Leafcutter Shiny App • leafcutter

Written by Jack Humphrey, David Knowles & Yang Li

To see an example of the leafcutter shiny app in action without installing anything take a look at https://leafcutter.shinyapps.io/leafviz/. This shows leafcutter differential splicing results for a comparison of 10 brain vs. 10 heart samples (5 male, 5 female in each group) from GTEx.

The leafcutter shiny app has been tested on macOS 10.12 and Ubuntu 14.04.

Installation

UPDATE As of September 2020, LeafViz is now a standalone app. The original version of the app is still within the Leafcutter repository but will eventually be deprecated as all further maintenance and development will be to the standalone version.

## in R:
install.packages("remotes")
remotes::install_github("jackhump/leafviz")

## on the command line:
git clone https://github.com/jackhump/leafviz.git

Run Example

Once you’ve installed leafviz and downloaded the github repo then you can easily fire up a local shiny app on the same GTEx example data. Navigate into the leafviz directory:

cd leafviz/scripts

Now starting the shiny app should be as easy as

./run_leafviz.R example/Brain_vs_Heart_results.Rdata

You can even leave out the leafviz_example/Brain_vs_Heart_results.Rdata part as this is the default dataset run_leafviz.R will try to use.
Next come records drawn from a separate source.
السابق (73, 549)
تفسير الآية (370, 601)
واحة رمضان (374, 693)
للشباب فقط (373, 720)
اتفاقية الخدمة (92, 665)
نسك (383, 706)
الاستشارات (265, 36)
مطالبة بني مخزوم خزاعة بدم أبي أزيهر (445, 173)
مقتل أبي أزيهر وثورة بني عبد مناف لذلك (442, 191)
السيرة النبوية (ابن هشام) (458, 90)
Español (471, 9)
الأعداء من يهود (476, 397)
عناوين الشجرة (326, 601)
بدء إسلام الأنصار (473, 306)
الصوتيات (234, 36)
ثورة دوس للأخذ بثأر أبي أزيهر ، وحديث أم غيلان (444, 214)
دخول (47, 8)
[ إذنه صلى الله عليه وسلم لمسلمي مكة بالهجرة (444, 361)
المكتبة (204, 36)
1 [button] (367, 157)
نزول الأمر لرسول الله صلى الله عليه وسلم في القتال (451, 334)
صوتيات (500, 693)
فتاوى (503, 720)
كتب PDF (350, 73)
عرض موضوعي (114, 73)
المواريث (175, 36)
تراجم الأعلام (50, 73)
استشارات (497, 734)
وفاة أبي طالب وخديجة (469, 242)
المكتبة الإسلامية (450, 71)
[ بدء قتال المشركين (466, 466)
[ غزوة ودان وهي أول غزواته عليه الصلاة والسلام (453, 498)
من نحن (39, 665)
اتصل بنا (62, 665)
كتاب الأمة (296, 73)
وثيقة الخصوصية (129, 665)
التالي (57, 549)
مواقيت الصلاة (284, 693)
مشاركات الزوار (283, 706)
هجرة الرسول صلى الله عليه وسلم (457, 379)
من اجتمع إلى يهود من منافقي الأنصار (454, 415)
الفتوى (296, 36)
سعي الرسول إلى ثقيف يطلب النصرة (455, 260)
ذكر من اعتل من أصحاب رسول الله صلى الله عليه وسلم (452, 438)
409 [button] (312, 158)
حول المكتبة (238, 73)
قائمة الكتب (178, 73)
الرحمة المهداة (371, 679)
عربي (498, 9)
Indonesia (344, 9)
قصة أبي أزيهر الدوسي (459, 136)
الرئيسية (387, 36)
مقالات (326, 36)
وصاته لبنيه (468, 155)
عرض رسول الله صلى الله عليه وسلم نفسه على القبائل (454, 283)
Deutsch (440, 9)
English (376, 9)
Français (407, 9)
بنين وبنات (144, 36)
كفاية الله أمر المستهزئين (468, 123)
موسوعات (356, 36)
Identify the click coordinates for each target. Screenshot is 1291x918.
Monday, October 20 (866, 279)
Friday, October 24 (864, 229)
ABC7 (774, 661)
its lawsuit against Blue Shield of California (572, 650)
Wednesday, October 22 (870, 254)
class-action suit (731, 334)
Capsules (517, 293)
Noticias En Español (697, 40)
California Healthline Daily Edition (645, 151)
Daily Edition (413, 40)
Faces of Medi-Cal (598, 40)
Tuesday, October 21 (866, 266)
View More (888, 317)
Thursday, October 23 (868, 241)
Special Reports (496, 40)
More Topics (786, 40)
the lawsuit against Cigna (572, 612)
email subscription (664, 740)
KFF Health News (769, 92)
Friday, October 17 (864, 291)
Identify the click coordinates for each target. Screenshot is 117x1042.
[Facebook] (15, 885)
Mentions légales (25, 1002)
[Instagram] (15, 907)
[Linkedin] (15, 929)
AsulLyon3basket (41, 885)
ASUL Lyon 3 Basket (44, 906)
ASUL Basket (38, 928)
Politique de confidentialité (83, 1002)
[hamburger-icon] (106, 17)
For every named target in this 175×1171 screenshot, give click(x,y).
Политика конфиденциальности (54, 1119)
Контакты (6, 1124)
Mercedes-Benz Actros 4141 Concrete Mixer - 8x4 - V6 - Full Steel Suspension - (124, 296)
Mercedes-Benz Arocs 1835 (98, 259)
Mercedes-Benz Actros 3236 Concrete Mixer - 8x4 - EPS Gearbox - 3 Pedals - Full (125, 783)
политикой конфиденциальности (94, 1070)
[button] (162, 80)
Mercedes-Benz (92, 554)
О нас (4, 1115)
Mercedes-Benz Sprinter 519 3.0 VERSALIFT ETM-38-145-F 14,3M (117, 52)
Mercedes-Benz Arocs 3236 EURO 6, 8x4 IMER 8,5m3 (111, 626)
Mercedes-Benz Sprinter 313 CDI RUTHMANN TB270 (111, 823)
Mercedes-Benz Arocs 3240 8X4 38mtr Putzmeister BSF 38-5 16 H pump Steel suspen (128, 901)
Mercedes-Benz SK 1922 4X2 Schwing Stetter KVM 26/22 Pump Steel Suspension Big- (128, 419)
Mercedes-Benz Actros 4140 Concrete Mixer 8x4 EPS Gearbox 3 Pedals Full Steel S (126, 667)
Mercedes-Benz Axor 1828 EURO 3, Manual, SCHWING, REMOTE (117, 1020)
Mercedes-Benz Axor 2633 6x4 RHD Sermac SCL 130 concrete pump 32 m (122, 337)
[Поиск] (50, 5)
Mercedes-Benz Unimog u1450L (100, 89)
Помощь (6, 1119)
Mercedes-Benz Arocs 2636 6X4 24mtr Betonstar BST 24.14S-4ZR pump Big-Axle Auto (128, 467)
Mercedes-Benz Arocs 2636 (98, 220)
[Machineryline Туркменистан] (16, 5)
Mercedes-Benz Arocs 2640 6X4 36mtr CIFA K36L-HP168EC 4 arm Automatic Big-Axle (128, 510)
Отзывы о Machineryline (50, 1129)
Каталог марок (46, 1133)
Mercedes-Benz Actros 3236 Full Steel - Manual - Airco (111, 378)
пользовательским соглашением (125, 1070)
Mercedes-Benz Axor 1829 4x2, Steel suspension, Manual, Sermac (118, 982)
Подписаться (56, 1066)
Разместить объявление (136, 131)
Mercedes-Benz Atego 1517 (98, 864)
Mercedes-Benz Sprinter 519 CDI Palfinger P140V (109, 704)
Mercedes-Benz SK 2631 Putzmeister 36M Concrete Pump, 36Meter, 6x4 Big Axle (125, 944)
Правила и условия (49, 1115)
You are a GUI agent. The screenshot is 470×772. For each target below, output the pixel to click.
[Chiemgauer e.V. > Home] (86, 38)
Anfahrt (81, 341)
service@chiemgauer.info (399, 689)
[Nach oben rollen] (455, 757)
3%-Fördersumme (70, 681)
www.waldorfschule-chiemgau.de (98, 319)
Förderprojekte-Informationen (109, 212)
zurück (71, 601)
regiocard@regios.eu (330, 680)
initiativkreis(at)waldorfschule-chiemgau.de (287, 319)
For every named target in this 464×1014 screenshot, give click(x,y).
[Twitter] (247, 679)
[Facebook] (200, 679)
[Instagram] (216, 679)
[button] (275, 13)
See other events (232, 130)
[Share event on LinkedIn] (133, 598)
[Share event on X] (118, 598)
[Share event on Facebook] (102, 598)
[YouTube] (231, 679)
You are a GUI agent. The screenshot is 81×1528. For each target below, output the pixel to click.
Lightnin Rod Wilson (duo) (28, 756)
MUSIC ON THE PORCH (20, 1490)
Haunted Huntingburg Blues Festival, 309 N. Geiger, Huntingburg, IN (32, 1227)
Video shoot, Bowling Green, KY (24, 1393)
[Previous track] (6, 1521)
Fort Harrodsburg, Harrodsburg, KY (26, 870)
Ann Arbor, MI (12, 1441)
Prerequisites: Annotation data

The Shiny app includes functionality to label detected introns as annotated or cryptic. To do for a new dataset this an “annotation code” is needed, built from a “Gene Transfer Format” file appropriate for your genome. We provide pre-built annotation codes for hg19 and hg38 which can be downloaded by running

./download_human_annotation_codes.sh

from the leafviz directory. To build a new annotation code requires perl.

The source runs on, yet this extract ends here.